Unos días antes del viaje a Pakistán, mantuvo una conversación con su primo Wahid, dueño de una pequeña tienda de recambios para coches que a duras penas le es rentable. Wahid había pasado a verle a la librería y le contó que por fin había ahorrado lo suficiente para viajar a La Meca.

—¿Tú crees que te sirve de algo rezar? —le había preguntado Sultán desdeñoso—. El Corán nos manda trabajar duro y resolver nuestros propios problemas. Pero los afganos somos perezosos y preferimos pedir ayuda a Occidente o a Alá.

—Pero el Corán también dice que tenemos que alabar a Alá —había contestado Wahid.

—El profeta Mahoma lloraría si escuchara todos los gritos y todas las oraciones en su nombre. Golpear la cabeza contra el suelo no nos ayuda a recuperar el país. Lo único que sabemos hacer es invocar, rezar y guerrear; pero las oraciones no sirven de nada si la gente no trabaja. ¡No podemos esperar la gracia de Alá! —gritó Sultán, enardecido por su propio torrente de palabras—. ¡Estamos buscando a ciegas a un santón cuando lo que nos hace falta es ponernos en marcha!

Era consciente de haber insultado a su primo, pero para Sultán el trabajo era lo más importante. Intentaba inculcarles a sus hijos varones este principio básico. Acorde con su idea, los había sacado de la escuela para hacerlos trabajar en sus tiendas y para que le ayudaran a construir un imperio.

—Pero irse a La Meca es uno de los cinco pilares del islam —había objetado su primo—. Para ser un buen musulmán hay que reconocer a Alá, rezar, ayunar, dar limosna y viajar a La Meca.

—Tal vez todos nos iremos a La Meca —había dicho Sultán poniendo fin a la discusión—. Pero entonces tendremos que merecérnoslo, y debemos ir para dar las gracias, no para pedir.

«Wahid ya debe estar de camino a La Meca con la blanca vestimenta de peregrino», piensa Sultán bufando y secándose el sudor de la frente. El sol está en lo más alto. Por fin el sendero empieza a descender y en un camino de carros esperan varias camionetas: son los taxistas del Paso de Khyber, que se ganan bien la vida transportando a los oficialmente rechazados hasta el interior del país.

Antaño pasaba por aquí la Ruta de la Seda, el camino del comercio entre las grandes civilizaciones de otras épocas, China y Roma. La seda era transportada al oeste, mientras el oro, la plata y la lana viajaban hacia el este.

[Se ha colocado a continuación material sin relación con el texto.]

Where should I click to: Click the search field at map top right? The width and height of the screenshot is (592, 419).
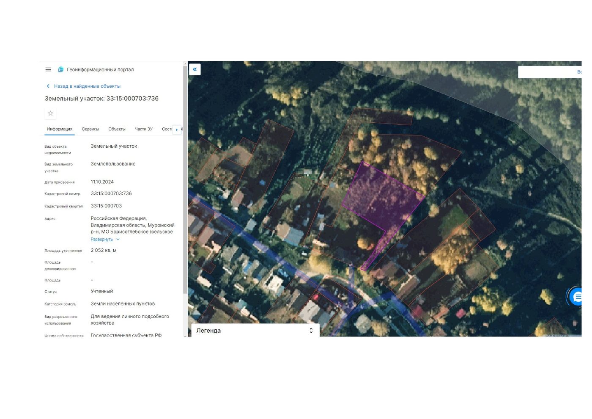tap(550, 72)
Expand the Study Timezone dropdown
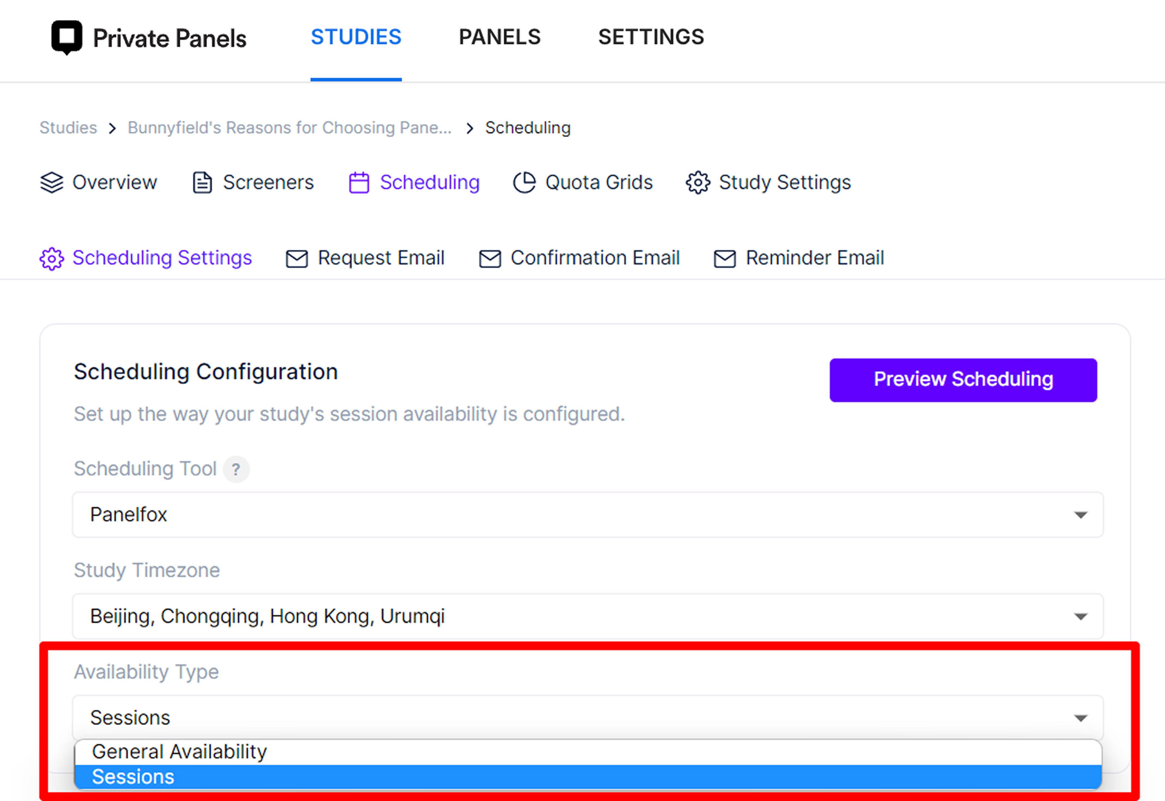This screenshot has height=801, width=1165. pyautogui.click(x=588, y=616)
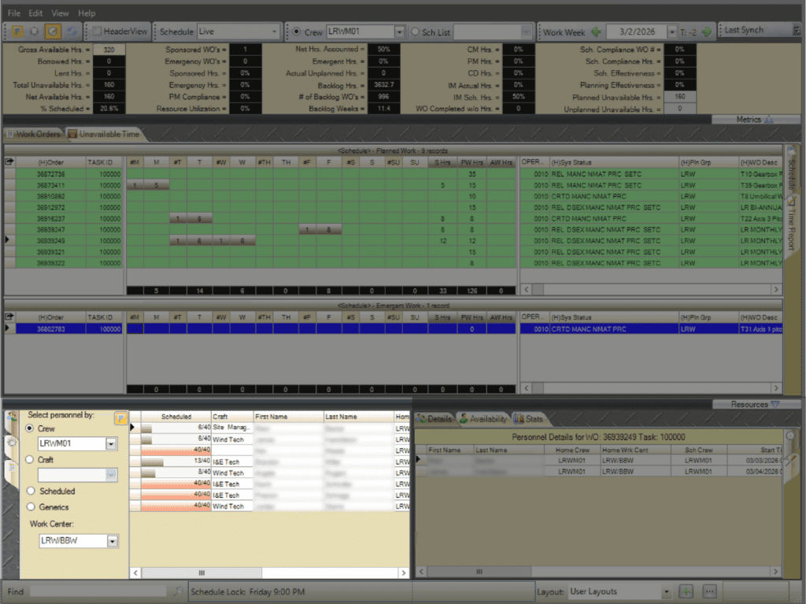This screenshot has width=806, height=604.
Task: Toggle the HeaderView checkbox
Action: (x=96, y=31)
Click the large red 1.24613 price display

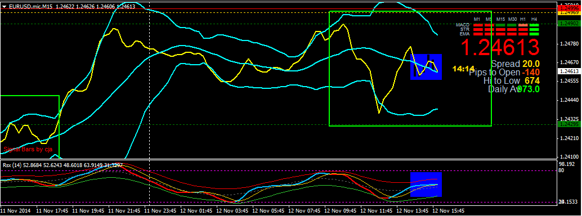(x=500, y=47)
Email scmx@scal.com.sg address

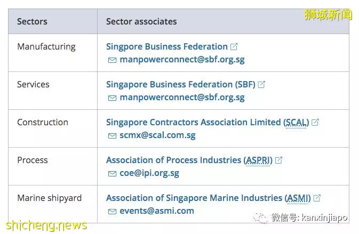pyautogui.click(x=157, y=135)
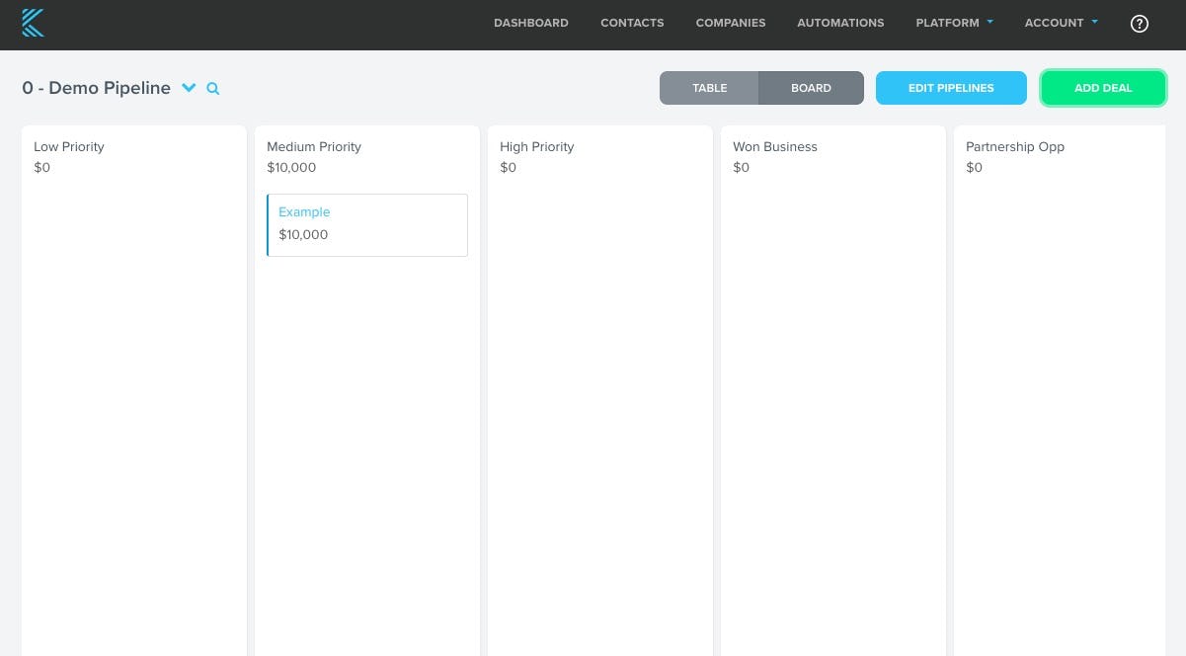Expand the Demo Pipeline selector chevron
Screen dimensions: 1186x656
pos(189,88)
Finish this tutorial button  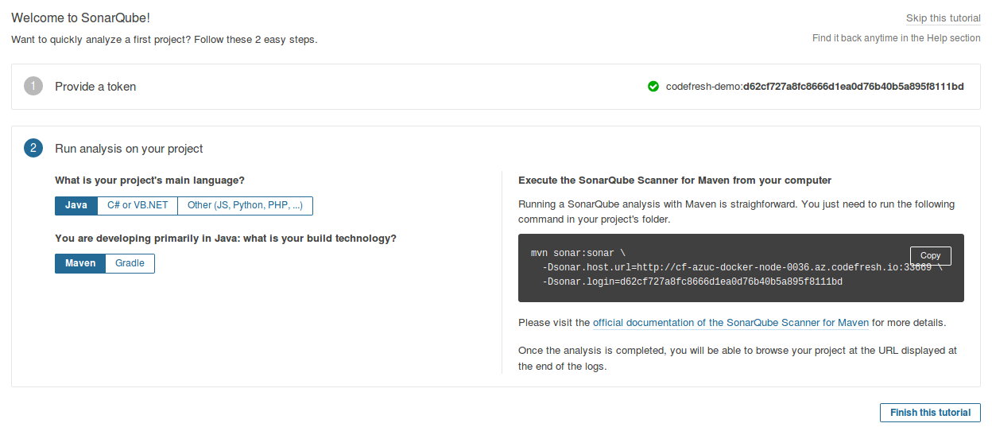tap(930, 413)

Durante miles de años, el Paso de Khyber ha sido cruzado por invasores. Los persas, los griegos, los mongoles, los afganos y los británicos se lanzaron a la conquista de la India y todas esas tropas tuvieron que pasar por este puerto. En el siglo XI antes de Cristo, Darío, el gran rey persa, ocupó amplias regiones de Afganistán y prosiguió su marcha por el Paso de Khyber hasta el río Indo. Doscientos años más tarde, los generales de Alejandro Magno llevaron sus tropas por el desfiladero, que en su sitio más estrecho no deja pasar más que un camello o dos caballos juntos. Gengis Kan destruyó partes de la Ruta de la Seda mientras otros viajeros más pacíficos como Marco Polo se limitaron a seguir las huellas de las caravanas rumbo al este.

Desde el tiempo de Darío hasta la conquista del desfiladero por los británicos en el siglo XIX, las tropas invasoras siempre encontraron fuerte resistencia por parte de las tribus pashtun en aquellos territorios. Después de la retirada de los británicos en 1947, estos grupos controlan hoy el puerto y toda la región hasta Peshawar. La tribu más poderosa es la de los afridis, temida por sus guerreros.